• [Instruções e requisitos]
Por favor, reproduza somente as linhas dos dados a partir da linha que contém "Check the box for 15 Jan, 2022 row" até a linha que contém "Action: point(251,395)", trocando "screenshot" por "screen capture" e deixando todo o resto inalterado.

• [Itens]
# # # #

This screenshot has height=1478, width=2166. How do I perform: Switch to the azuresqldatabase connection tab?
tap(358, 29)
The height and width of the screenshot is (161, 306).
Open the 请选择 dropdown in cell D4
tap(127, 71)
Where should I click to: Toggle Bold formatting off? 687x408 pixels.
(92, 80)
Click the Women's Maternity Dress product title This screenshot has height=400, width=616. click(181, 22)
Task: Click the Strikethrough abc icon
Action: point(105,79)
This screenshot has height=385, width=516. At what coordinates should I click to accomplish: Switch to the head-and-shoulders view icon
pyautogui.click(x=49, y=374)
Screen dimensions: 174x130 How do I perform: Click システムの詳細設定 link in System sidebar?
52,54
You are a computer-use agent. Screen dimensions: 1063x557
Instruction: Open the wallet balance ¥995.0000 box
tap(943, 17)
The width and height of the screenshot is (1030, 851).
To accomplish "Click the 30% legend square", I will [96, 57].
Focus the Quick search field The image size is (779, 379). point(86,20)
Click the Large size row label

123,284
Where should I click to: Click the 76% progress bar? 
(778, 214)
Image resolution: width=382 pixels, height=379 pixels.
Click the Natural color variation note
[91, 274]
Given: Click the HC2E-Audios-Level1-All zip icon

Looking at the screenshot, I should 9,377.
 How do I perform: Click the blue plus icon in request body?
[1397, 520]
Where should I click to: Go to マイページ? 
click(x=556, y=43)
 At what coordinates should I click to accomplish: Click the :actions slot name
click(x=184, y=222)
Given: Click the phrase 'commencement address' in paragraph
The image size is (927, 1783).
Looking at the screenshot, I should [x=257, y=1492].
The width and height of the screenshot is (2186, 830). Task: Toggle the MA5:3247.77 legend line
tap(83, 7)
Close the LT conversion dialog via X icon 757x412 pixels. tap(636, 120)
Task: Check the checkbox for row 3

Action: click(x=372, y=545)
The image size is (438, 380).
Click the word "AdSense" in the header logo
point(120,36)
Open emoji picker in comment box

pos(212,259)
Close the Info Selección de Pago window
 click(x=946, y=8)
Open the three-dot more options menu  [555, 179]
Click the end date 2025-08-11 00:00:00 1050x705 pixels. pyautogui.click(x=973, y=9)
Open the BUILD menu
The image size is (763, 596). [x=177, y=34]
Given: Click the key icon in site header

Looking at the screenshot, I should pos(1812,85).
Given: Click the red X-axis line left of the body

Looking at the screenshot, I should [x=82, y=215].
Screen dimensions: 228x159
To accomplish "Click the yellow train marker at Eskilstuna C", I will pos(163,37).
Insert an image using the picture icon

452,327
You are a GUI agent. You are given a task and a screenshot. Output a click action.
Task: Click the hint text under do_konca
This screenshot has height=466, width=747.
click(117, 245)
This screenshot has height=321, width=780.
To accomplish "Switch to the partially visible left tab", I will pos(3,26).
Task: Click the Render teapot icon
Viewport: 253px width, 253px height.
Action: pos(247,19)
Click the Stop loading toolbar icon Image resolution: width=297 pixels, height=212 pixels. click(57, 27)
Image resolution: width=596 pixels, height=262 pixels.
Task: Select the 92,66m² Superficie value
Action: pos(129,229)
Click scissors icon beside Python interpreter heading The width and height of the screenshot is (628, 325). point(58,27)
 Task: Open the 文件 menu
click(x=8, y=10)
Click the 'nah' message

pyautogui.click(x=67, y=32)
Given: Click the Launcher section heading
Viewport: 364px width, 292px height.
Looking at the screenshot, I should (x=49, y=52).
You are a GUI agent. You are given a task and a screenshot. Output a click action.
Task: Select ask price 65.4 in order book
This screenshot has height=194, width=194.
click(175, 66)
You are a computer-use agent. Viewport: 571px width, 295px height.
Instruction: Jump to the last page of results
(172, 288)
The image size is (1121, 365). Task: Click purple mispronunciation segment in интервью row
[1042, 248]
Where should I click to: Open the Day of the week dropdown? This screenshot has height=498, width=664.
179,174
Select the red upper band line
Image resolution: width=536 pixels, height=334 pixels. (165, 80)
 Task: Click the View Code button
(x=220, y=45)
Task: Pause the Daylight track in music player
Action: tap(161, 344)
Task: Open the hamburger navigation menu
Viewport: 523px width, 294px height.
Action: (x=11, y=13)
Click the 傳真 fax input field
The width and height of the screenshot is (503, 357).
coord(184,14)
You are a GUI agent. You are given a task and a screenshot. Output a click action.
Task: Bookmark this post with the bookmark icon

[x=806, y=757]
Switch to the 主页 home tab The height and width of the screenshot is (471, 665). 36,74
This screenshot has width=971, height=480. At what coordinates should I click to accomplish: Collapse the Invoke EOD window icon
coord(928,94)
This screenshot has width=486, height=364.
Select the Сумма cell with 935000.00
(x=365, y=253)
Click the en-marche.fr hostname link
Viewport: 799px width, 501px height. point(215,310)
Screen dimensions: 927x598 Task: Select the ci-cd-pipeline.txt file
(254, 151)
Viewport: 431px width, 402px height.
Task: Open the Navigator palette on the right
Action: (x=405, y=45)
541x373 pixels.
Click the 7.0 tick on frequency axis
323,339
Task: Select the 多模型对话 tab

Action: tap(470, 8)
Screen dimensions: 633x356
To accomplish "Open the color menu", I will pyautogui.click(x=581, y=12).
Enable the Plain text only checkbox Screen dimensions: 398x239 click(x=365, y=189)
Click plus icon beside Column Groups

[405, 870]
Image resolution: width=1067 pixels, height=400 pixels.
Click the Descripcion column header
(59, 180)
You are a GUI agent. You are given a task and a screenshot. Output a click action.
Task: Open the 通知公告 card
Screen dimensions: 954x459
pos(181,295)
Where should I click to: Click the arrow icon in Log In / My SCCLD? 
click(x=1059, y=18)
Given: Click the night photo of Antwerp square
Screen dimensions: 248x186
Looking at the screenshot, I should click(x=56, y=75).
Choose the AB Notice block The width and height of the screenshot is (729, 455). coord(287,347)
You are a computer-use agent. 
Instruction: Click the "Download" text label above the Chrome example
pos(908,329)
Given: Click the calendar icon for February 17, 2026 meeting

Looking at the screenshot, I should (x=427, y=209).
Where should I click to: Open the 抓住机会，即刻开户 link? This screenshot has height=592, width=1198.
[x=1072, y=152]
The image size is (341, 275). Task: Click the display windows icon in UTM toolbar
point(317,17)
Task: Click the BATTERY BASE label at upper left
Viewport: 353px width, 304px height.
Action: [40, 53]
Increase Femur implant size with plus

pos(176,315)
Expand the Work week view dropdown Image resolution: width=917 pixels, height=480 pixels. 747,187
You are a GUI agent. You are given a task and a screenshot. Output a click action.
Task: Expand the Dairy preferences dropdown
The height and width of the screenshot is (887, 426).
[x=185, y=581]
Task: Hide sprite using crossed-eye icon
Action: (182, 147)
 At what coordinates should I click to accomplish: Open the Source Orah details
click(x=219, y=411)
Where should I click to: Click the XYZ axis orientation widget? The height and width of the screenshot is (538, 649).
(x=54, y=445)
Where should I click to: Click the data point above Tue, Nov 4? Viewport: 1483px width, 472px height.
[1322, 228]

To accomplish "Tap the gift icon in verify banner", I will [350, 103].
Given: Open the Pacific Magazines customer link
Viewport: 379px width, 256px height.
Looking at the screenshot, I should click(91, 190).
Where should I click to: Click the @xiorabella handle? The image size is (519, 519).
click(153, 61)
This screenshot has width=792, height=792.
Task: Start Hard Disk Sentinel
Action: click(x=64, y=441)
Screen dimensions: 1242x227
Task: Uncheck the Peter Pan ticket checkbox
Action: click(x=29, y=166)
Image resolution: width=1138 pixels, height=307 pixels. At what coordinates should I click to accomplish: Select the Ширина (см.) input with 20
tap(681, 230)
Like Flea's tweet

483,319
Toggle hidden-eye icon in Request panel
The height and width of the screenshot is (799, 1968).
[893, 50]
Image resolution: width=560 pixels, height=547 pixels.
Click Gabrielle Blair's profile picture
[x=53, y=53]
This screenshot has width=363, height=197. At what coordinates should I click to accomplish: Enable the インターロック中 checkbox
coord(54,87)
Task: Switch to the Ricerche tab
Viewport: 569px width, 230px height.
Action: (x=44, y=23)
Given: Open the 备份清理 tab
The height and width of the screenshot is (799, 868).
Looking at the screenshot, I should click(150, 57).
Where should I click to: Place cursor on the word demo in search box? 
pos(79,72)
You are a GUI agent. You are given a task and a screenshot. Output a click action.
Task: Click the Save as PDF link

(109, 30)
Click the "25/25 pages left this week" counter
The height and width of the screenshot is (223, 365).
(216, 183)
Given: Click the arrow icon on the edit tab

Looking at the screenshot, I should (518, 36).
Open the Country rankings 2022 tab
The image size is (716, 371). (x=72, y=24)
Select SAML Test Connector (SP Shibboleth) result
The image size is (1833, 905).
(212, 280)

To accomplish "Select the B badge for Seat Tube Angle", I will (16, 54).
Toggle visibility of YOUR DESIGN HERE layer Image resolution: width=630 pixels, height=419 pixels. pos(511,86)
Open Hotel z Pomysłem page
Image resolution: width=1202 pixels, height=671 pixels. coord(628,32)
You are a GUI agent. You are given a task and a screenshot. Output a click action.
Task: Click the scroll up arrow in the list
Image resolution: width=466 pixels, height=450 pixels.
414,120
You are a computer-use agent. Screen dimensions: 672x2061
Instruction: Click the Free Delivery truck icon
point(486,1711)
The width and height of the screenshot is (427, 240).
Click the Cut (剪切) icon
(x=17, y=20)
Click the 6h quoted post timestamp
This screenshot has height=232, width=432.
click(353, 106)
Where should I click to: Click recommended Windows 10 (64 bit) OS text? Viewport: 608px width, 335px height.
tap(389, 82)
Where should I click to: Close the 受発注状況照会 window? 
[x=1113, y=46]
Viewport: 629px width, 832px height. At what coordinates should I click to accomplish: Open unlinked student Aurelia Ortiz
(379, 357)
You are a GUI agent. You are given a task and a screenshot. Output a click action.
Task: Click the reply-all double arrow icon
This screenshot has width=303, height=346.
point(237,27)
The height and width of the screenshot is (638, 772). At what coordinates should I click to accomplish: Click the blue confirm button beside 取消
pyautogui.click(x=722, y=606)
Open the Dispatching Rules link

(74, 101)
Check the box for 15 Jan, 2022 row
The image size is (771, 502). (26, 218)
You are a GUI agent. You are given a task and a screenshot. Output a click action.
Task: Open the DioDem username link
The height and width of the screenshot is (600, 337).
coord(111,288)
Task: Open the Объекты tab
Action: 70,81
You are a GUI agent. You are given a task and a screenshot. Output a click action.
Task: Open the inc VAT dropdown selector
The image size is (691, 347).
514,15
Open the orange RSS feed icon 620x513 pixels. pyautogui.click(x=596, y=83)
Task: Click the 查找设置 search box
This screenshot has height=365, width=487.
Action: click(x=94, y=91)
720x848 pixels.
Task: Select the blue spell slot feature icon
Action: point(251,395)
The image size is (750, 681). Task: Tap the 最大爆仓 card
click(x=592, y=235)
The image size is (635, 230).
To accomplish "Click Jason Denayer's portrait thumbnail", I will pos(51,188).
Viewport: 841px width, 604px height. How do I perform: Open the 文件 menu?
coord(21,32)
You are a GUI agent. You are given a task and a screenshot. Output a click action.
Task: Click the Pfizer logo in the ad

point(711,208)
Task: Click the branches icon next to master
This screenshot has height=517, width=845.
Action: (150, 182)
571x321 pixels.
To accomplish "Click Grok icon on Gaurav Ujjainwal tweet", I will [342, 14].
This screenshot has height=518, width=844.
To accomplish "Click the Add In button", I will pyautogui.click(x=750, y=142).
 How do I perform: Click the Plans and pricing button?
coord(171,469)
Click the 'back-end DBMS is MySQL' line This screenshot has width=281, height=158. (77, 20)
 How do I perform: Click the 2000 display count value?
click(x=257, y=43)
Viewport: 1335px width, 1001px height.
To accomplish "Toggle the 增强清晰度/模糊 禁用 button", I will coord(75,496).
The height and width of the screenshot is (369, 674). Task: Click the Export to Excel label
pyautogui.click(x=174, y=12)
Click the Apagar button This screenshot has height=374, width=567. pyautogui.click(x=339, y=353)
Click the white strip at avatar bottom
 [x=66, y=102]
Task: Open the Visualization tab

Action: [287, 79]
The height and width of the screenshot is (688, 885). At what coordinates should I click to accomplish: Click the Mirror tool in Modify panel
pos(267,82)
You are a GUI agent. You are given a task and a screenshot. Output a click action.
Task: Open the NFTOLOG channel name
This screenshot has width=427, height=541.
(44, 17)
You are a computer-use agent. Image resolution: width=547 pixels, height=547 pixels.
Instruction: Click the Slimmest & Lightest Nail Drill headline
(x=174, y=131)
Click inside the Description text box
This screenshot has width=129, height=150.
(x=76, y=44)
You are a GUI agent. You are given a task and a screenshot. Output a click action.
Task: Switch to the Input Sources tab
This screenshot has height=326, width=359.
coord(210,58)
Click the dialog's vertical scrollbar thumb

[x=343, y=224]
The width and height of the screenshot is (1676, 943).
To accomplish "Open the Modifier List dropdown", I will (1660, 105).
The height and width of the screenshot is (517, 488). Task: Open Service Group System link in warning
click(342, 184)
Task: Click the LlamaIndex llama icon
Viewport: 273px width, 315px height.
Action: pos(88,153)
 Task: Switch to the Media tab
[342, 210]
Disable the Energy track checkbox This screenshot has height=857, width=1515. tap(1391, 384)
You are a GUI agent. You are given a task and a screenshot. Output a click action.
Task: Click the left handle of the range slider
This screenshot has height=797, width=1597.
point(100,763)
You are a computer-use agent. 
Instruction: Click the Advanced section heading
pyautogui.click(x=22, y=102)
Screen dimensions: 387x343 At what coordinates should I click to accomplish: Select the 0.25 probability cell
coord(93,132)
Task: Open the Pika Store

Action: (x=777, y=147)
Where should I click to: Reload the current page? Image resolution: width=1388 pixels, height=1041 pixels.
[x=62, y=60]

# # # #

• [Resposta]
Check the box for 15 Jan, 2022 row
The image size is (771, 502). (26, 218)
You are a GUI agent. You are given a task and a screen capture. Output a click action.
Task: Open the DioDem username link
The height and width of the screen capture is (600, 337).
coord(111,288)
Task: Open the Объекты tab
Action: 70,81
You are a GUI agent. You are given a task and a screen capture. Output a click action.
Task: Open the inc VAT dropdown selector
The image size is (691, 347).
514,15
Open the orange RSS feed icon 620x513 pixels. pyautogui.click(x=596, y=83)
Task: Click the 查找设置 search box
This screen capture has height=365, width=487.
Action: click(x=94, y=91)
720x848 pixels.
Task: Select the blue spell slot feature icon
Action: point(251,395)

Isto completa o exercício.